Nuestra fuerza
Alejandra María Sosa Elízaga**
Cualquiera hubiera creído que lloraban de emoción.
Eran miembros del pueblo de Israel que habían permanecido o estaban de vuelta en Jerusalén después de la época del destierro a Babilonia.
En un extraordinario esfuerzo colectivo habían logrado reparar las puertas de la muralla, y ahora se hallaban reunidos ante una de ellas, en una gran plaza, escuchando, como hacía mucho no la escuchaban, la Palabra de Dios.
En el texto del profeta Nehemías que se proclama este domingo en Misa como Primera Lectura (ver Neh 8, 2-4.5-6.8-10) se narra el momento en que ante “los hombres, las mujeres y todos los que tenían uso de razón” (Neh 8,3), el sacerdote Esdras trajo el libro de la ley (la que Dios dio a Moisés), se subió a un estrado levantado especialmente para esta ocasión, con toda solemnidad abrió el libro, ante lo cual los asistentes se pusieron de pie; bendijo a Dios y todos se postraron rostro en tierra.
Entonces comenzó a leer, y estuvo leyendo desde el amanecer hasta el mediodía.
Dice el texto bíblico que “todos lloraban al escuchar las palabras de la ley” (Neh 8,9).
Uno podría suponer que ese llanto se debía a que les emocionaba participar de ese momento inolvidable, pero según diversos comentaristas bíblicos, la razón del llanto de los ahí presentes era otra: el miedo.

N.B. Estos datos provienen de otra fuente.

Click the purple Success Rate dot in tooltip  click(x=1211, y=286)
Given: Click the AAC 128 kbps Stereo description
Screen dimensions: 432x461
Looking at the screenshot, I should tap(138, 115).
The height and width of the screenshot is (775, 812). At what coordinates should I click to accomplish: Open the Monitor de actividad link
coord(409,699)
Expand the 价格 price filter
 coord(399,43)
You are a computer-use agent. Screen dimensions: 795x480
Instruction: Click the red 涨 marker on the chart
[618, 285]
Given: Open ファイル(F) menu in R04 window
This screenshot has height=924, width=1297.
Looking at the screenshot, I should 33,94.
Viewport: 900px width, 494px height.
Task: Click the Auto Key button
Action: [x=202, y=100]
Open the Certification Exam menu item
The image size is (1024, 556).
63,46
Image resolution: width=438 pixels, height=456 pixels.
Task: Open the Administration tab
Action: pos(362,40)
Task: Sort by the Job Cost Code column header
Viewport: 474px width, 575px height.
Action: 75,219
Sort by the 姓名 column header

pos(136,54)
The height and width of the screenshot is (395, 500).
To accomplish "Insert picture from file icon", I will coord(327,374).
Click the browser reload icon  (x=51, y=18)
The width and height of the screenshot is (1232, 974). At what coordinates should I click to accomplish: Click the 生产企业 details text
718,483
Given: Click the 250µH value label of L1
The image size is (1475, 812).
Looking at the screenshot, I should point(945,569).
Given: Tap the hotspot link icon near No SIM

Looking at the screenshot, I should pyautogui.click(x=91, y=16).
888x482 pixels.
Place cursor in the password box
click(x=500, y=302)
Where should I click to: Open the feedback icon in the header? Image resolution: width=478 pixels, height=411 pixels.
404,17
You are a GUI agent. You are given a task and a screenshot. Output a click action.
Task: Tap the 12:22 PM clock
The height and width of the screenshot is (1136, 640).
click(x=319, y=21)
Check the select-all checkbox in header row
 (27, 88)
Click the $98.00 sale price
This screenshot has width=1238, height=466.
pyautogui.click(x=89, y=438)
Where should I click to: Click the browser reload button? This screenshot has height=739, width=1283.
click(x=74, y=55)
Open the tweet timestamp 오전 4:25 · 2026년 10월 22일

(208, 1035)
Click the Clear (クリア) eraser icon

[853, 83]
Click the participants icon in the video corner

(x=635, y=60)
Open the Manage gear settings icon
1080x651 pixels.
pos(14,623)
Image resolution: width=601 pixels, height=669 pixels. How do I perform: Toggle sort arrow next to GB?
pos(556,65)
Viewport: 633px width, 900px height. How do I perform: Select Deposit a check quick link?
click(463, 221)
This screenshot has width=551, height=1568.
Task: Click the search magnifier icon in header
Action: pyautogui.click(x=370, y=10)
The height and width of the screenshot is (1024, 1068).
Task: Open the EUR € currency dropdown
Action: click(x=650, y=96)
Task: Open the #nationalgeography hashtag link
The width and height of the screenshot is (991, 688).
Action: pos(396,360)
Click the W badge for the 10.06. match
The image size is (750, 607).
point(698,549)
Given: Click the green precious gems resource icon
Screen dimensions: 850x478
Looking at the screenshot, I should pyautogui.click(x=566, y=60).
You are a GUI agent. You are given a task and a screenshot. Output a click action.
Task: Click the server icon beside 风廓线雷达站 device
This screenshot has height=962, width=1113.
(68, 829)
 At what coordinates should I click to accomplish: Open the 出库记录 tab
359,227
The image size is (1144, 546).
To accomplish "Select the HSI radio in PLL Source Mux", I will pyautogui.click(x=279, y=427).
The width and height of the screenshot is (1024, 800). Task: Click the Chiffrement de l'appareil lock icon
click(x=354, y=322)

Les daba miedo escuchar lo que Dios pedía de ellos, y darse cuenta, por una parte, de que no habían vivido conforme a Sus preceptos, y, por otra parte, sentirse incapaces de lograrlo y temer que por ello Dios fuera a castigarlos.
Los abrumaba tener que cumplir la ley y los abrumaba el temor de sufrir las consecuencias de no cumplirla.
Con razón lloraban.
Dice el texto que el gobernador, el sacerdote y los levitas que estaban explicando la ley a los ahí presentes, les dijeron que era un día consagrado al Señor, que no debían estar tristes ni llorar; los animaron a organizar banquetes y a convidar a los necesitados.
Y les pidieron: “No estén tristes, porque celebrar al Señor es nuestra fuerza” (Neh 8,10).
Es una frase que tal vez en el momento no resultaba muy consoladora: celebrar no les quitaba el miedo de incumplir.
Tal vez haya que tomarla como una frase profética, tal vez sea uno de esos textos de la Biblia de los que dice el Papa Benedicto XVI (en su más reciente libro: ‘Jesús de Nazaret. La infancia de Jesús’), que estaban aguardando su cumplimiento, es decir, que cuando fueron escritos o pronunciados, todavía no ocurría a plenitud lo que anunciaban.
Y lo bueno es que éste ya se cumplió.
En Jesús.
Y si hoy nos pasa como a ese pueblo que lloraba al constatar su debilidad y miseria, su incapacidad para cumplir lo que Dios le pedía, y si hoy también nos damos cuenta de que no damos ‘el ancho’ ni somos como el Señor querría que fuésemos, a diferencia de lo que le sucedía a ese pueblo, nosotros no lloramos de miedo, porque hemos ya constatado que “celebrar al Señor es nuestra fuerza”.
Celebramos que Dios no nos contempla desde el cielo esperando de nosotros algo que nos parece inalcanzable, sino que se hizo uno de nosotros, para tendernos la mano, para ayudarnos a cumplir Su voluntad y para sostenernos si tropezamos o caemos.
Celebramos que nuestras miserias imperdonables tienen perdón porque Él vino a asumirlas para redimirlas.
Celebramos que cuando nos damos cuenta de que hemos fallado en lo que esperaba de nosotros, cuando reconocemos que no hemos correspondido como debíamos a Su amistad, a Su amor, podemos acudir a reconciliarnos con Él y gozar de Su perdón y de Su abrazo.
Celebramos, sobre todo, que lo celebramos, válgase la redundancia, en cada Eucaristía, en la que nos da todo lo que necesitamos para poder vivir como nos pide: Su amor, Su Palabra, a Sí mismo en la Sagrada Comunión.
Celebramos que nos liberó de aquel pesado yugo de la ley y nos dio en cambio Su yugo suave y ligero: el yugo del amor. (ver Gal 4, 4-5; 5,1-6; Mt 11, 29-30).
Puede ser que constatar nuestra debilidad y miseria nos duela y nos entristezca, pero no nos desanima ni desespera si celebramos al Señor. En Él radica nuestra fuerza.